Emoji. Love them or hate them, you definitely can’t ignore them.
Just ask ICANN, the organization that essentially manages the various addresses and names we all use to get around the Internet. As emoji usage normalizes and the colorful characters work themselves deeper and deeper into our everyday lexicon, ICANN faces increased pressure to explore the possibility of modifying current regulations restricting most domain names from allowing emoji characters. (Currently, only the country-affiliated .WS domain extension allows them.)
The Security and Stability Advisory Committee, an ICANN-appointed body that advises the ICANN board on matters related to the security of the Internet’s naming systems, has just released a report evaluating the possible risks of expanding the names to allow emoji.
In the parlance of our times, the report’s findings for emoji domain feasibility are best summarized as 👎❌🔥. (Or, if you are emoji-averse, just imagine the report as a really long version of the loud buzz that follows incorrect Family Feud answers.)
This was not entirely unexpected; many of the SSAC’s warnings are based on longstanding and oft-raised compatibility and security concerns emoji domain names have always faced.

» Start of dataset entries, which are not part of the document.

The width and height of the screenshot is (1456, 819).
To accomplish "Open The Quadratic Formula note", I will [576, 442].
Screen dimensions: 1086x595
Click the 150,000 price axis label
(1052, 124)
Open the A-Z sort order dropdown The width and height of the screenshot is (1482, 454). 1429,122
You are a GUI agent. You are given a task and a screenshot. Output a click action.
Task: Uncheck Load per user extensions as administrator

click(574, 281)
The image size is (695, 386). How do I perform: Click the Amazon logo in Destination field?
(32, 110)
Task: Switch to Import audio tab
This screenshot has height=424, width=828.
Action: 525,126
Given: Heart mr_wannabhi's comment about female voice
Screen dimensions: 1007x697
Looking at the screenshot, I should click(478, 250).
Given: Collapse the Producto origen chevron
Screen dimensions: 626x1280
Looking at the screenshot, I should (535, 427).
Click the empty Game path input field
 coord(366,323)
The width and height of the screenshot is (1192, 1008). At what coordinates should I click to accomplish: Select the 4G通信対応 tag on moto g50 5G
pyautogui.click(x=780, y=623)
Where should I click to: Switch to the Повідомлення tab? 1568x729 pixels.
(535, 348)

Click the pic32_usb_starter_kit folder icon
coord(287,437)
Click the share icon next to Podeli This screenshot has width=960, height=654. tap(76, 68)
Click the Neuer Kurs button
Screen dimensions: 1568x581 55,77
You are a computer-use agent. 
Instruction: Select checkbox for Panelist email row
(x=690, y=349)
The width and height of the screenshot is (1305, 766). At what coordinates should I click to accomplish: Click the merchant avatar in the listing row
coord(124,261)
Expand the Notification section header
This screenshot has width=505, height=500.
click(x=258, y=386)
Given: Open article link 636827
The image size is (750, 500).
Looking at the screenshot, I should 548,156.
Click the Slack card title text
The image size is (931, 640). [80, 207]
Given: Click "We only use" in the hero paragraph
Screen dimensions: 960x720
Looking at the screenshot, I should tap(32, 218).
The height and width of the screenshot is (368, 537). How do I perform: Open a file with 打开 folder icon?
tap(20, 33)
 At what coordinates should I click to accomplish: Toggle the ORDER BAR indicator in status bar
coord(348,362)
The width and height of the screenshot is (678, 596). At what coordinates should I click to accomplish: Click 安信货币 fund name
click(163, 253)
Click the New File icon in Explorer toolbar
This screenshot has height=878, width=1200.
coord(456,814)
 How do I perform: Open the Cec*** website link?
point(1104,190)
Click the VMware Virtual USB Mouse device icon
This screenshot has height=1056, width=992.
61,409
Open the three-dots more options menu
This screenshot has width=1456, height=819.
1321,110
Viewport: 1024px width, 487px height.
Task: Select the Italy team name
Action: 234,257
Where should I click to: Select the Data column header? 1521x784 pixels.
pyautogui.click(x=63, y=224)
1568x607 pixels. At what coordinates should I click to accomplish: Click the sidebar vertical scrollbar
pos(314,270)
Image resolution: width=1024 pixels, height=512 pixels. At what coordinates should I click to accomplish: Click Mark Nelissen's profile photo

The complete details can be found in the full report. Essentially, though, the SSAC’s main concerns revolve around issues of compatibility, security, and recognizability of emoji characters, such as the following:
- Not all devices or applications can read or display emoji. So universal acceptance seems a distant possibility. SSAC also raises the problem that the emoji themselves are rendered by the application displaying them, and can therefore widely vary in appearance — and therefore, in signified meaning — from application to application, and from viewer to viewer.
- The variants available for certain emojis can be difficult to distinguish; for example, there are a number of skintone variants for most emoji that depict a person or human body part. In addition to undermining the idea that domain names should be unambiguous identifiers, the SSAC fears that scammers could easily exploit emoji ambiguity by, for example, registering an emoji domain name that resembles one used by a reputable website.
- Emoji present a problem for people with visual disabilities. While alphanumeric characters can be transliterated into more accommodating character sets, emoji do not bridge this gap so easily.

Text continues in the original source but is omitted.